What this task involves
Quote the lines below verbatim, keeping every character, space, and line break unchanged.

Available data
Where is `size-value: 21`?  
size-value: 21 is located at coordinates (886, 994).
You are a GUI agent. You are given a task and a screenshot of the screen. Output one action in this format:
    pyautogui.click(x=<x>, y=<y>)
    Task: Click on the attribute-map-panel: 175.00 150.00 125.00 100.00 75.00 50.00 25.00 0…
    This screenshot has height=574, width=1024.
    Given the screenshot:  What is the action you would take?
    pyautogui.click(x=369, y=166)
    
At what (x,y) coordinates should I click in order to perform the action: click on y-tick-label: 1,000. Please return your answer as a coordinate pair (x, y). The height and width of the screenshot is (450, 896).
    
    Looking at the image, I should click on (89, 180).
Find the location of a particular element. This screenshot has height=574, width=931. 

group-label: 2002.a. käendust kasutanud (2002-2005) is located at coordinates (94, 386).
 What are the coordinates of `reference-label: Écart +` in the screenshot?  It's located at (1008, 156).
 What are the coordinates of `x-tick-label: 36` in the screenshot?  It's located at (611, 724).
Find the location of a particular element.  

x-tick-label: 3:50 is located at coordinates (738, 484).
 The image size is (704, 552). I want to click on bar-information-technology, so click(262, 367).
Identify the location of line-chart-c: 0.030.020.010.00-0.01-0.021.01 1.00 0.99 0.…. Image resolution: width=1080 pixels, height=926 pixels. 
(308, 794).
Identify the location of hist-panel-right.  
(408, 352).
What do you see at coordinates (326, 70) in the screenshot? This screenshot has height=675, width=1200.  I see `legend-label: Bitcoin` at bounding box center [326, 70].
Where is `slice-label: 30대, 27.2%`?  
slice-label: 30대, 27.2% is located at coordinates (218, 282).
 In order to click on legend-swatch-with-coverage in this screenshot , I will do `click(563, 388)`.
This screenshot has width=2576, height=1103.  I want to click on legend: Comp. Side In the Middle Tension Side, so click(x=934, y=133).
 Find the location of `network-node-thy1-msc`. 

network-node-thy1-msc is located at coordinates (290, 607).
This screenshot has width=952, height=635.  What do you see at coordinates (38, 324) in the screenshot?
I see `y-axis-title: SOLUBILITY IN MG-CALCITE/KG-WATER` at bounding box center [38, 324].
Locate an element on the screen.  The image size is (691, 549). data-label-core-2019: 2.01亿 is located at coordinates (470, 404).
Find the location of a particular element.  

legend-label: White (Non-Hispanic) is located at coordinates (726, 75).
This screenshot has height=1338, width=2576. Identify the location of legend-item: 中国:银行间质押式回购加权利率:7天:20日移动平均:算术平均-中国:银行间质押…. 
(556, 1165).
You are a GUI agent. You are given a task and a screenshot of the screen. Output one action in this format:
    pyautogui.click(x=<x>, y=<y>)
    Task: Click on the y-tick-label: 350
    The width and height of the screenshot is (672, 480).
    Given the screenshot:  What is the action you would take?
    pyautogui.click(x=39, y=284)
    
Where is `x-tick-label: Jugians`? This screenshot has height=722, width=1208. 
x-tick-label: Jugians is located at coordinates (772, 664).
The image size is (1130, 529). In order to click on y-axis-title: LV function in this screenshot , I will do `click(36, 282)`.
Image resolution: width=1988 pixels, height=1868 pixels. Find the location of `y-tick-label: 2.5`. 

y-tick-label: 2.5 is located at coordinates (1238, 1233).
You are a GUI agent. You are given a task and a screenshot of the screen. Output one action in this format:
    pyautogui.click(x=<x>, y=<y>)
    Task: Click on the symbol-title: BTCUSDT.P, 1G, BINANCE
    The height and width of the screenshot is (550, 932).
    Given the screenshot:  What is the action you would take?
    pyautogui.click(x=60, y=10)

Result
Where is `size-value: 21`?  
size-value: 21 is located at coordinates (886, 994).
You are a GUI agent. You are given a task and a screenshot of the screen. Output one action in this format:
    pyautogui.click(x=<x>, y=<y>)
    Task: Click on the attribute-map-panel: 175.00 150.00 125.00 100.00 75.00 50.00 25.00 0…
    This screenshot has height=574, width=1024.
    Given the screenshot:  What is the action you would take?
    pyautogui.click(x=369, y=166)
    
At what (x,y) coordinates should I click in order to perform the action: click on y-tick-label: 1,000. Please return your answer as a coordinate pair (x, y). The height and width of the screenshot is (450, 896).
    
    Looking at the image, I should click on (89, 180).
Find the location of a particular element. This screenshot has height=574, width=931. 

group-label: 2002.a. käendust kasutanud (2002-2005) is located at coordinates (94, 386).
 What are the coordinates of `reference-label: Écart +` in the screenshot?  It's located at (1008, 156).
 What are the coordinates of `x-tick-label: 36` in the screenshot?  It's located at (611, 724).
Find the location of a particular element.  

x-tick-label: 3:50 is located at coordinates (738, 484).
 The image size is (704, 552). I want to click on bar-information-technology, so click(262, 367).
Identify the location of line-chart-c: 0.030.020.010.00-0.01-0.021.01 1.00 0.99 0.…. Image resolution: width=1080 pixels, height=926 pixels. 
(308, 794).
Identify the location of hist-panel-right.  
(408, 352).
What do you see at coordinates (326, 70) in the screenshot? This screenshot has height=675, width=1200.  I see `legend-label: Bitcoin` at bounding box center [326, 70].
Where is `slice-label: 30대, 27.2%`?  
slice-label: 30대, 27.2% is located at coordinates (218, 282).
 In order to click on legend-swatch-with-coverage in this screenshot , I will do `click(563, 388)`.
This screenshot has width=2576, height=1103.  I want to click on legend: Comp. Side In the Middle Tension Side, so click(x=934, y=133).
 Find the location of `network-node-thy1-msc`. 

network-node-thy1-msc is located at coordinates (290, 607).
This screenshot has width=952, height=635.  What do you see at coordinates (38, 324) in the screenshot?
I see `y-axis-title: SOLUBILITY IN MG-CALCITE/KG-WATER` at bounding box center [38, 324].
Locate an element on the screen.  The image size is (691, 549). data-label-core-2019: 2.01亿 is located at coordinates (470, 404).
Find the location of a particular element.  

legend-label: White (Non-Hispanic) is located at coordinates (726, 75).
This screenshot has height=1338, width=2576. Identify the location of legend-item: 中国:银行间质押式回购加权利率:7天:20日移动平均:算术平均-中国:银行间质押…. 
(556, 1165).
You are a GUI agent. You are given a task and a screenshot of the screen. Output one action in this format:
    pyautogui.click(x=<x>, y=<y>)
    Task: Click on the y-tick-label: 350
    The width and height of the screenshot is (672, 480).
    Given the screenshot:  What is the action you would take?
    pyautogui.click(x=39, y=284)
    
Where is `x-tick-label: Jugians`? This screenshot has height=722, width=1208. 
x-tick-label: Jugians is located at coordinates (772, 664).
The image size is (1130, 529). In order to click on y-axis-title: LV function in this screenshot , I will do `click(36, 282)`.
Image resolution: width=1988 pixels, height=1868 pixels. Find the location of `y-tick-label: 2.5`. 

y-tick-label: 2.5 is located at coordinates (1238, 1233).
You are a GUI agent. You are given a task and a screenshot of the screen. Output one action in this format:
    pyautogui.click(x=<x>, y=<y>)
    Task: Click on the symbol-title: BTCUSDT.P, 1G, BINANCE
    The height and width of the screenshot is (550, 932).
    Given the screenshot:  What is the action you would take?
    pyautogui.click(x=60, y=10)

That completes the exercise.